– Еще кувшин Ахиллу! – кричит Гермократов сын, и нам приносят еще кувшин.
Теперь комната кружится – не вертится, как безумная, а легонько покачивается, и кажется, что лица вокруг пляшут. Кто-то спрашивает, почему я хромаю. Это после войны? “Да, – говорю, – афинский лучник меня подстрелил”. Стрела в щиколотку попала. “Как Ахиллу?” – спрашивает кто-то, и я начинаю реветь. Аристосы собираются вокруг. Говорят мне, что я герой, был ранен во имя Сиракуз, и это – честь. А там мы уже все обнимаемся. И Гермократов сын тоже. Он берет меня за руку, говорит, его отец будет рад со мной познакомиться. “Как с Ахиллом?” – спрашиваю я, и он отвечает: “Да, как с Ахиллом”. Приносят еще кувшин, и вот мы уже побратались. Я бедный, они богатые, но мы – братья. Слезы так и льются. Хер знает почему. Я всю жизнь хромаю, без всяких битв и стрел, просто стопа кривая, и я смотрю на нее – на грязном полу, искореженную, у всех на виду, – и на мгновение чувствую себя священным.
Мы снаружи. Горстка звезд освещает нам путь. Городской шум затихает и затихает, а потом уже ничего не слышно, только волны и хруст наших шагов. Мы с Гелоном идем под руку – иногда нас заносит в кусты, но в основном все гладко. Я стащил у одного из аристосов мех с вином, пока мы братались, и мы прихлебываем из него по пути. С тех пор как мы вышли из таверны, мы идем почти в полной тишине, и я вздрагиваю, когда Гелон начинает петь. У него чудесный голос: тихий и иногда шаткий, но сладостный и нежный, и он вкладывает в него необычайное чувство. Он поет отрывок из “Медеи”. Сразу после того, как она убила своих детей. Где хор рассказывает, что нехорошо так поступать. Иногда, забыв слово, он замолкает, а вспомнив, прямо-таки выкрикивает. Теперь понятно, куда мы направились – обратно к карьеру. Еще чуть-чуть, и вот я чувствую запах, гнилостный запах карьера, и Гелон останавливается.
– Мое предложение.
– Что?
– Мое предложение.
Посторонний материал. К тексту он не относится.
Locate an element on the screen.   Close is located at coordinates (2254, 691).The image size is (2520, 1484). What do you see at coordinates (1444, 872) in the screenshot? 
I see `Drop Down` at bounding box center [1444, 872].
Я же тебе не сказал… Так вот.
– Ничего не…
– Режиссеры.
– Чего?
– Мы с тобой. Будем режиссеры.
Он передает мне мех. Я отпиваю.
– Будем?
– Ага.
– А что они делают?
– Режиссируют… – икает он. – Поставим “Медею” в карьере. Но не просто отрывки. Всю пьесу поставим. Полноценно, с хором, с масками, со всем таким.
– А-а.
Рядом со мной раздается тихий стон. Гелон плачет.
– Ты чего?
Молчание.
– Гелон?
– Полноценно! – говорит он дрожащим голосом. – С хором, с музыкой, с масками. С костюмами. Настоящий спектакль. Как в Афинах. Завтра утром начнем.
– Так надо им сказать, – говорю я.
Пошатываясь, я подхожу так близко к краю, как только осмеливаюсь.
– Просыпайтесь, афиняне! Просыпайтесь!
Сложно представить, что их сотни, может, тысяча, и все они там, спят. Ты знаешь, что это так. Что они там есть, где-то в черноте, но где, и кто, и что они думают, что чувствуют? От этого кружится голова, и тьма красиво завихряется. Я шарю по земле в поисках камешка и, найдя, швыряю вниз. Он пролетает, мелькает молнией и приземляется с божественным грохотом.
– Завтра утром! Полноценная постановка! Хор, маски и все такое! – Я оборачиваюсь. – Так, Гелон?
– Так.
Я прихлебываю, тянусь за новым камнем.
3
На одной улице с Гелоном когда-то жил старый гаруспик. Он был еще и поэт, но, говорят, пророчествовать у него выходило лучше, чем слагать стихи. Его видели перед рассветом и самой поздней ночью: он расхаживал, заложив руки за спину, запрокинув голову, пока в глазах у него не плыло от звездного света, и бормотал себе под нос. Под полуденным солнцем его видели на агоре – он с видом яростного усердия вспарывал брюхо ягненку, кошке, собаке, смотря кто ему достался, и мокрыми насквозь руками рылся в чем-то липком и пурпурно-розовом в поисках намеков на будущее.
Гелон со стариком приятельствовал и однажды отвел его в сторонку. Это несколько лет назад было, до войны, до того, как Десма сбежала, когда их сынишка, Гелиос, был жив, хотя уже едва. Так вот, Гелон спросил, доживет ли Гелиос до конца года. И старик призадумался. После долгого молчания он сказал, пусть Гелон приведет ему быка и тогда скоро узнает.